In Ananyev, the concerns the Court expressed were: first, the ‘close affinity between the problem of overcrowding, which falls to be considered under Article 3 of the Convention, and an excessive length of pre-trial detention [under Article 5]’; and second, ‘possible additional ways of combating the overcrowding through provisional arrangements and safeguards for the admission of prisoners in excess of the prison capacity’ [196]. While recognizing the constraints Russia faced in fixing the problem (lack of resources, lack of transparency in prison management, and the scale of the challenge of updating antiquated facilities and construction of new ones: [191]) the Court nevertheless observed that there were a number of fairly simple and cost-efficient measures that could be taken immediately, such as removal of metal shutters from windows, adding curtains to the lavatory pans, and increasing the allotted exercise time and the ability of inmates to shower [193]. Despite repeated urging from the Court and the Council of Ministers, those changes had not been made.

Perhaps surprisingly, given the specificity of the measures recommended above, the Court went on to say that ‘any substantive mandate in this area would go beyond its judicial function, given the nature of the issues involved’ [212]. Though it avowedly lacked a ‘substantive mandate’ the Court did not refrain from expressing its view that there should be: an amendment to the legislative framework to reduce the reliance on excessively lengthy detention on remand [200]-[203]; new rules stipulating maximum and operational capacity in detention facilities, to be established by national authorities [205]; and a review of the powers and responsibilities of the governors of remand centres [206] among other measures [207]-[209].

The Ananyev Court did not consider itself similarly constrained by the absence of a ‘substantive mandate’ with respect to the Article 13 issue: that is, the absence of an effective domestic remedy for detainees alleging inhuman or degrading conditions.

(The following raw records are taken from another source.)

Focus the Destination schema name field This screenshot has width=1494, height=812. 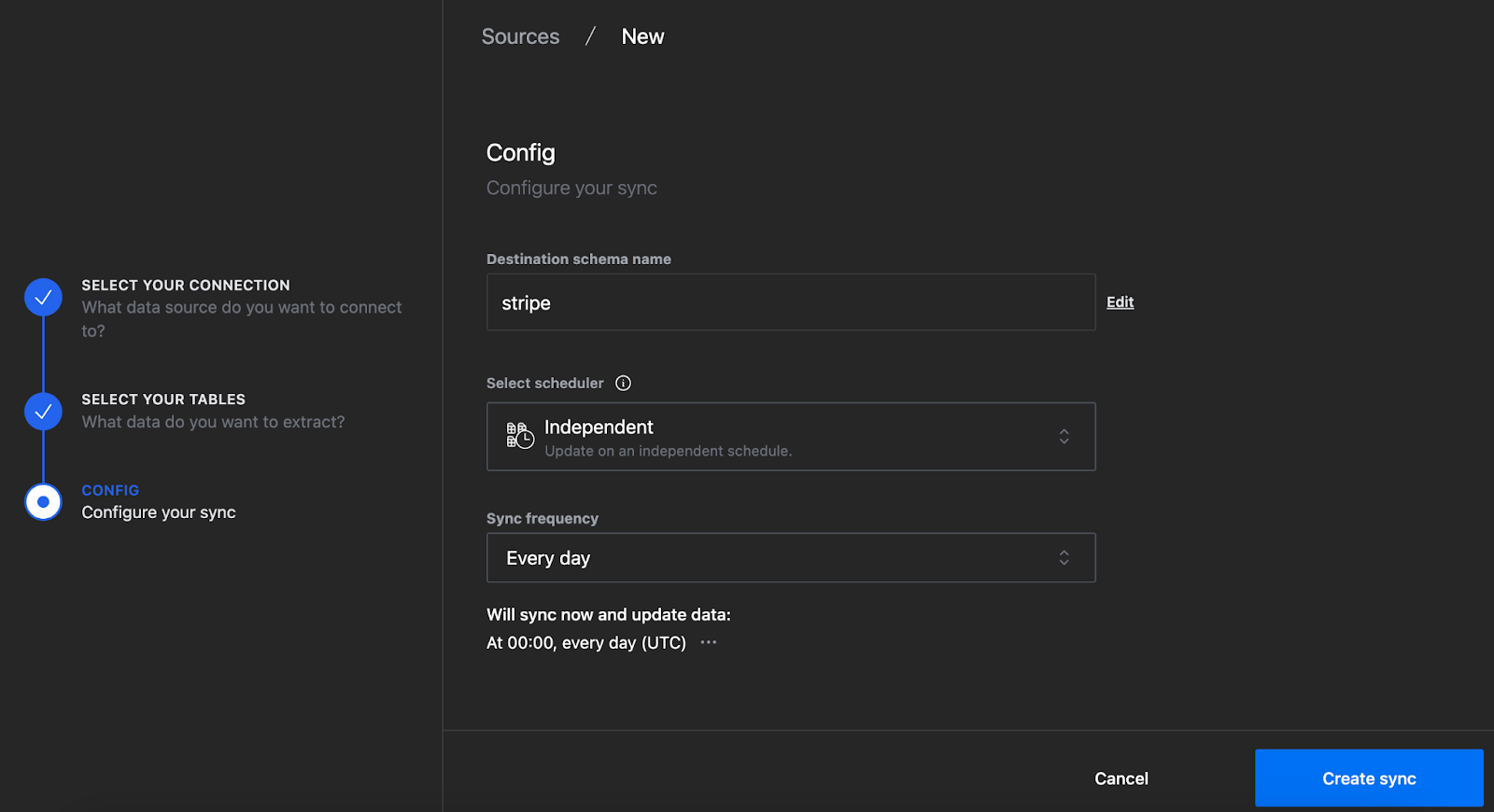[790, 302]
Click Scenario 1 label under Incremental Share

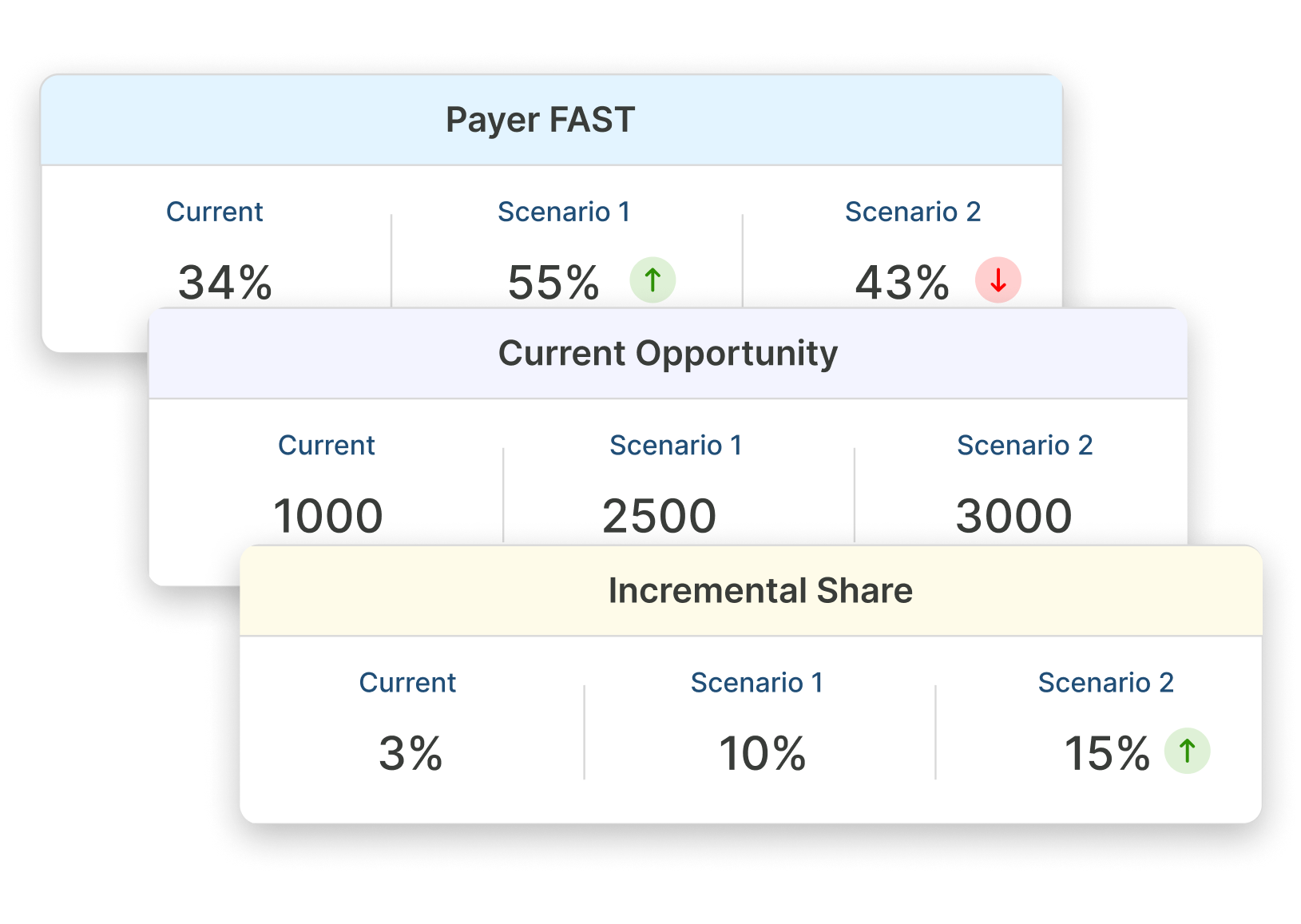coord(756,683)
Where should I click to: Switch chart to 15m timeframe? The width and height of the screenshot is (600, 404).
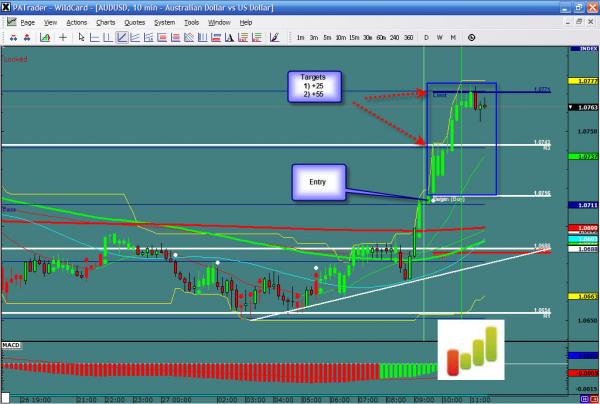355,37
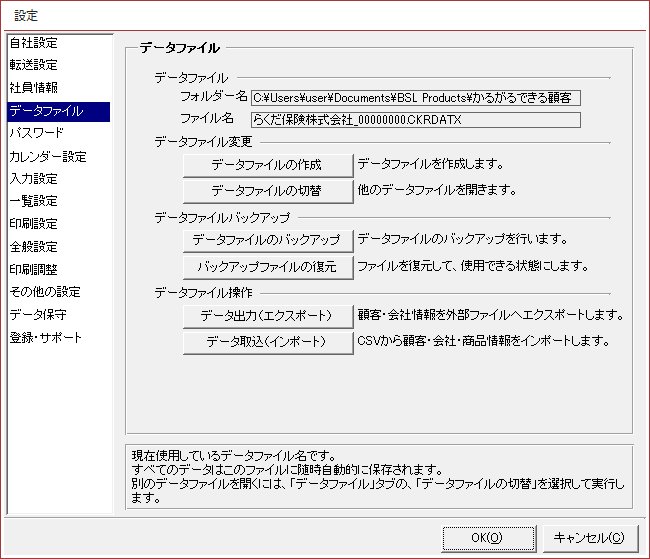Open the 転送設定 settings page
The width and height of the screenshot is (650, 559).
pos(33,65)
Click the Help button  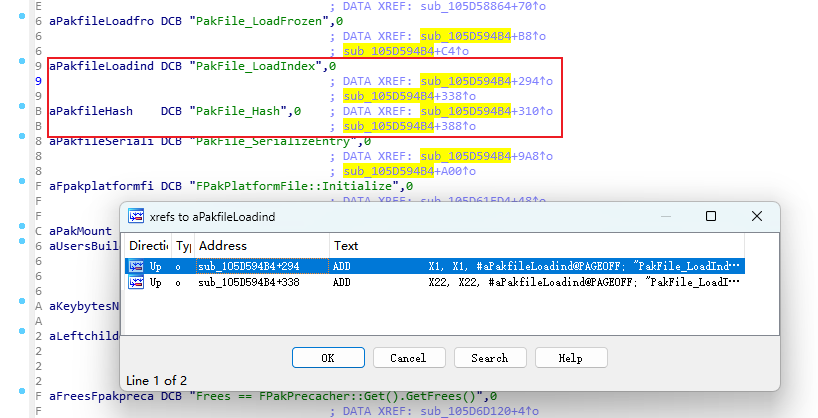pyautogui.click(x=570, y=357)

A number of precise recommendations followed in the judgment, including changes to the ability of prisoners to file a complaint with an supervisory body; court hearings; compensatory orders and sanctions for non-enforcement [214]-[231]. While the Court left it open to Russia to choose whether to introduce new remedies or to amend existing ones (‘it is not the Court’s task to specify what would be the most appropriate way to set up the necessary remedies’: [232]) the Russian government was given a six-month time limit to produce a binding schedule for the adoption of measures to comply with the Court’s pilot judgment [234] and a twelve-month time limit to ‘grant adequate and sufficient redress’ to all applicants who had lodged claims with the Court prior to the judgment [239]. Russia’s ‘Interim Report/Action Plan’ for implementation of the Ananyev judgment may be found here.

Admittedly, the Court’s recent findings of Article 3 violations with respect to Russian detention facilities concern periods of detention prior to the Ananyev judgment. Reshetnyak, handed down January 8, 2013, concerned the applicant’s detention in 2006-11. Yefimenko, handed down February 12, 2013, concerned a period of detention that occurred in 2001-3. Zuyev, handed down February 19, concerned detention in 2004-6. But the fact that these matters have taken such a long time to be resolved by the Court is indicative of the ongoing effects of the problem that the pilot judgment in Ananyev had hoped to address: the incredible backlog in repetitive applications concerning substantially the same issue before the Court.